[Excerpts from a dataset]

-*-

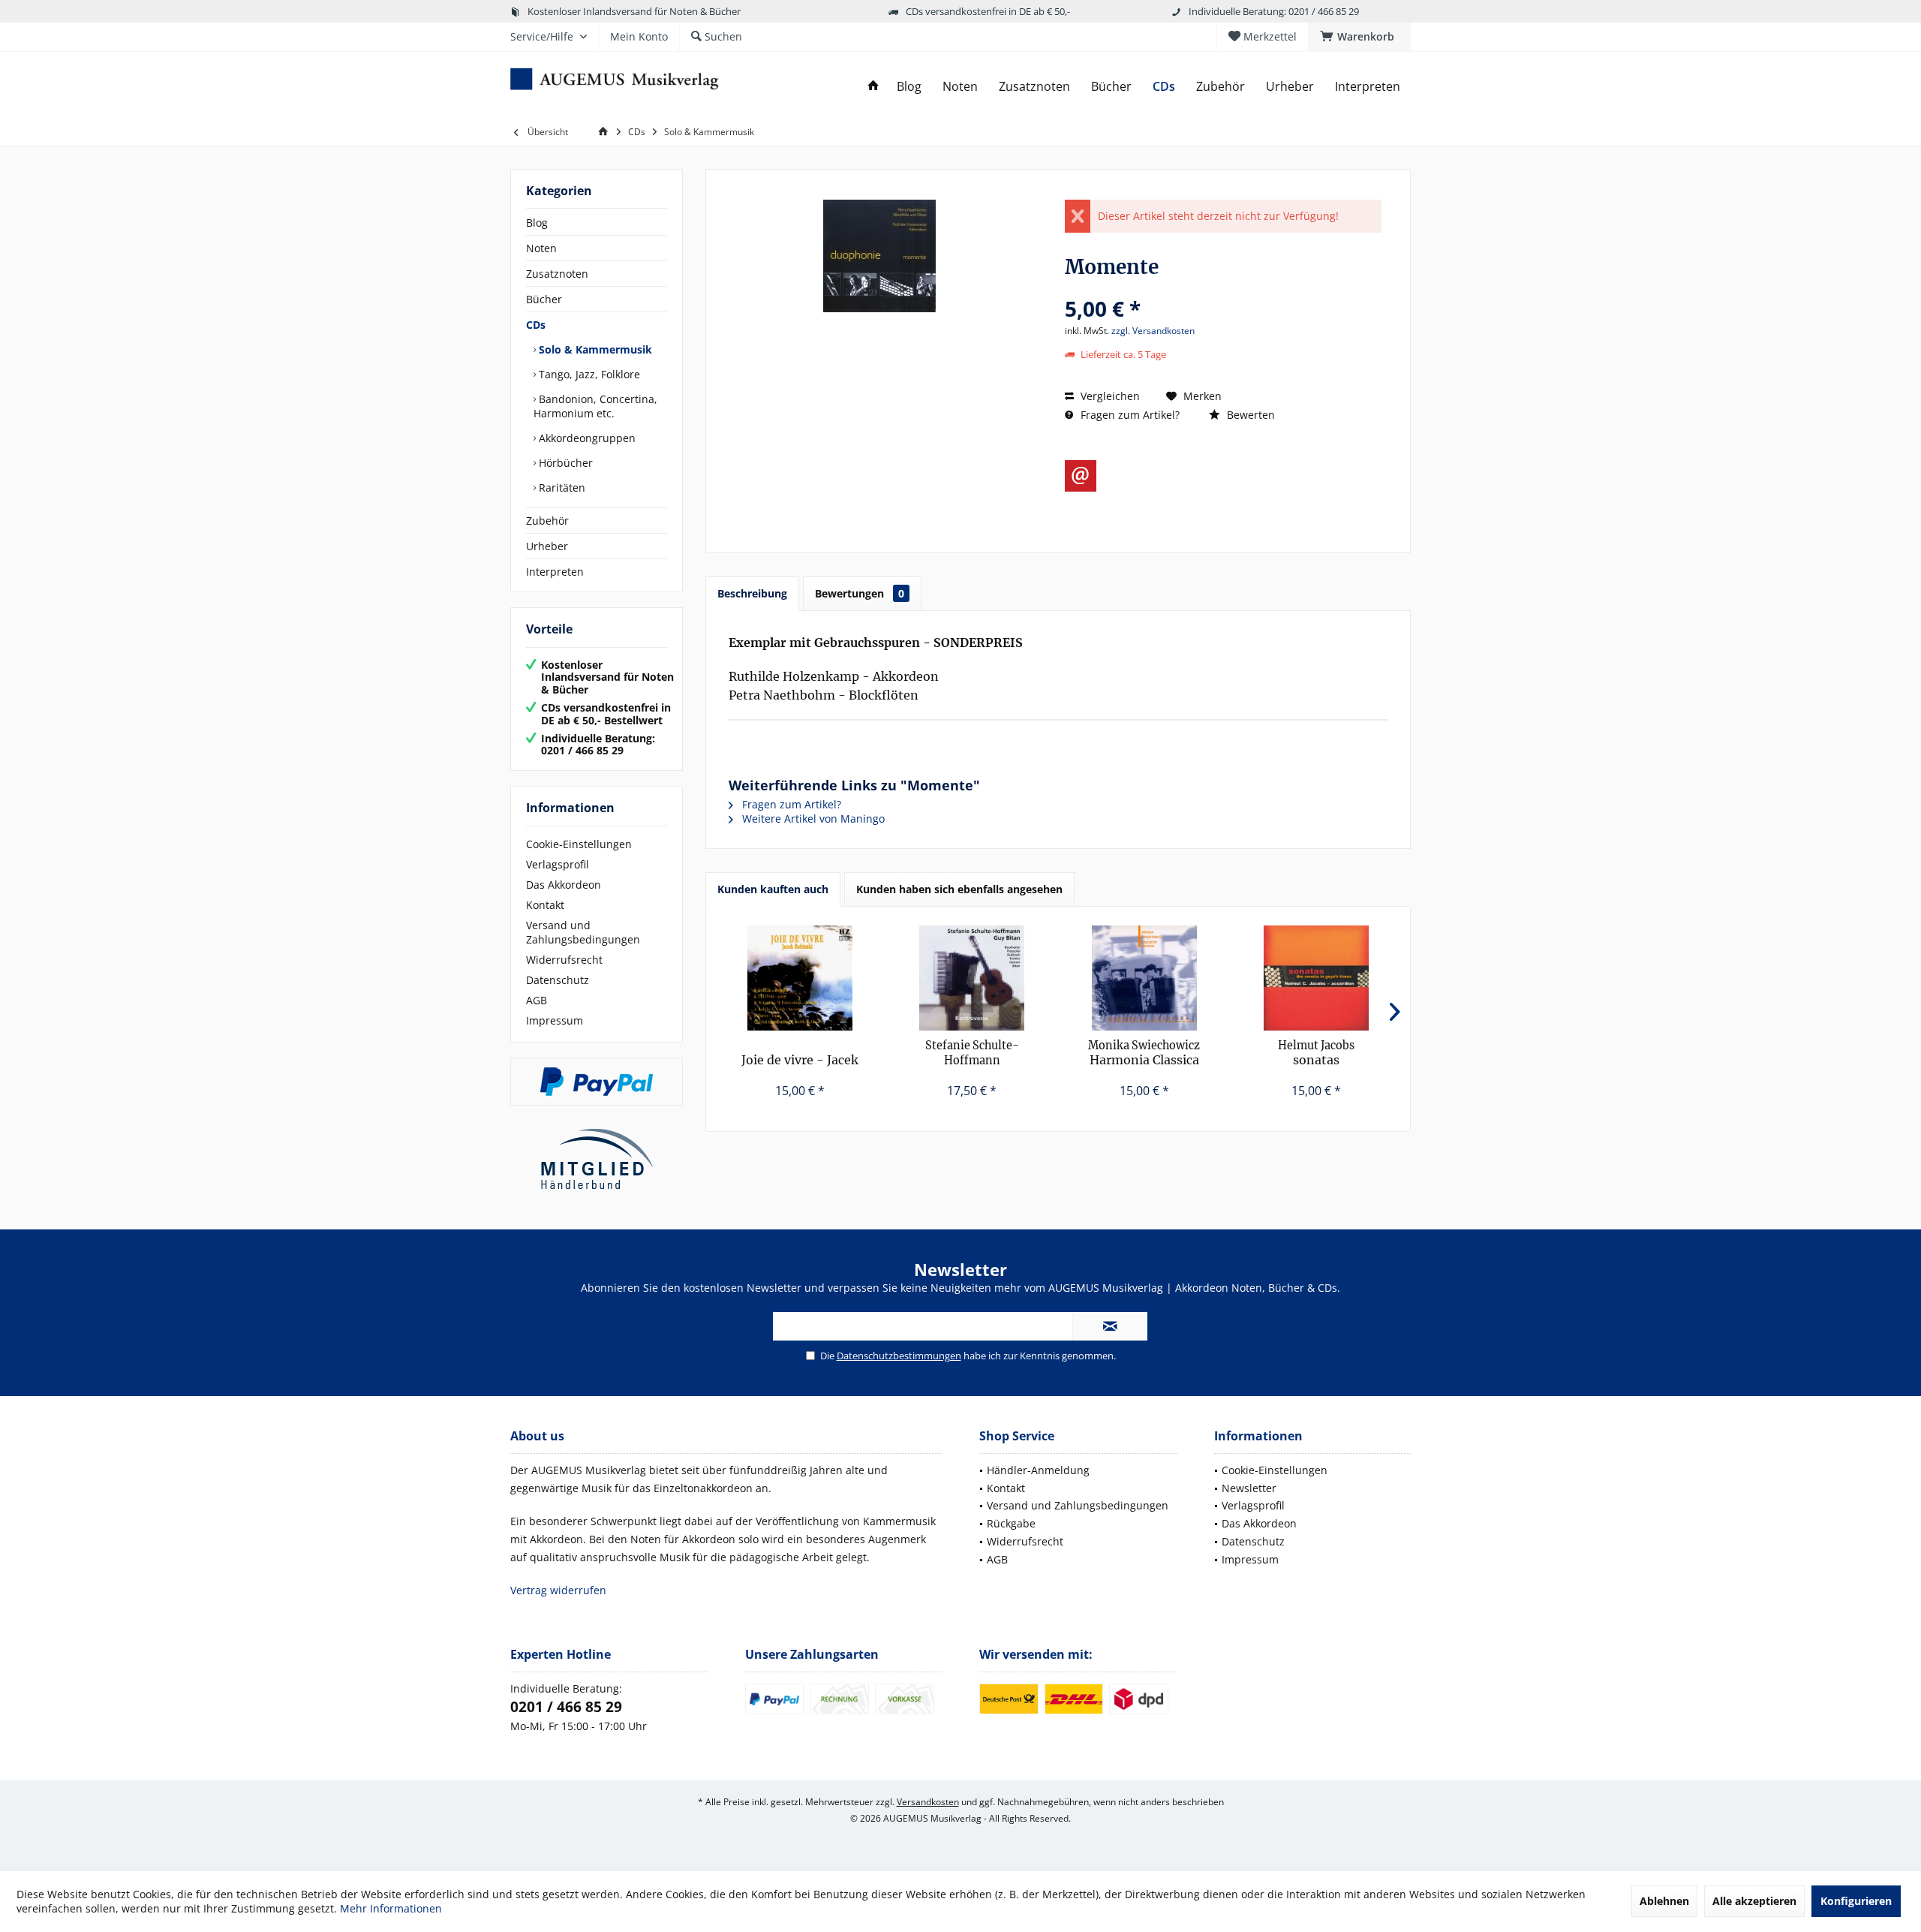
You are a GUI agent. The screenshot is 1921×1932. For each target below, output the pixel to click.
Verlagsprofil (557, 864)
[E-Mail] (1080, 476)
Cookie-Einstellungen (579, 844)
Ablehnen (1664, 1901)
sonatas (1316, 1053)
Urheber (547, 546)
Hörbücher (564, 463)
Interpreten (555, 571)
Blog (537, 222)
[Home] (873, 86)
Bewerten (1249, 415)
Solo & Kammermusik (594, 349)
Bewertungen (859, 593)
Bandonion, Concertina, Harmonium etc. (595, 406)
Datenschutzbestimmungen (899, 1355)
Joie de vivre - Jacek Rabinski (799, 1060)
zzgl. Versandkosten (1153, 330)
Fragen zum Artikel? (1129, 415)
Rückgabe (1011, 1523)
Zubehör (547, 520)
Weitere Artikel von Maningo (812, 818)
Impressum (554, 1020)
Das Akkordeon (563, 884)
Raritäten (560, 487)
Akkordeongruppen (586, 438)
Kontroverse (972, 1053)
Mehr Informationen (391, 1908)
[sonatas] (1317, 978)
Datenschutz (557, 980)
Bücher (544, 299)
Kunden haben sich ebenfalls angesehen (959, 889)
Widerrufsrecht (564, 959)
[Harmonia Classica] (1144, 978)
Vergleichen (1109, 396)
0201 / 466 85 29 (566, 1707)
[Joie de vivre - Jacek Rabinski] (800, 978)
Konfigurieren (1856, 1901)
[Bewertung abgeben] (1223, 288)
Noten (541, 248)
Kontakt (545, 905)
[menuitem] (1359, 37)
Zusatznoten (557, 273)
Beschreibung (752, 593)
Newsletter (1249, 1488)
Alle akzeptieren (1754, 1901)
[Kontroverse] (972, 978)
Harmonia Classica (1144, 1053)
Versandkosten (928, 1801)
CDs (536, 324)
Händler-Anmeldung (1038, 1470)
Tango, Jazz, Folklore (588, 374)
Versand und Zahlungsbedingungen (583, 932)
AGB (536, 1000)
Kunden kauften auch (772, 889)
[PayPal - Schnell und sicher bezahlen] (596, 1081)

-*-

WHAT THIS TASK INVOLVES:
Using the data above, repeat exactly the lines that begin at the line with "Alle akzeptieren (1754, 1901)" and end at the line with "Kunden kauften auch (772, 889)", both ends included.

TASK RESPONSE:
Alle akzeptieren (1754, 1901)
[Kontroverse] (972, 978)
Harmonia Classica (1144, 1053)
Versandkosten (928, 1801)
CDs (536, 324)
Händler-Anmeldung (1038, 1470)
Tango, Jazz, Folklore (588, 374)
Versand und Zahlungsbedingungen (583, 932)
AGB (536, 1000)
Kunden kauften auch (772, 889)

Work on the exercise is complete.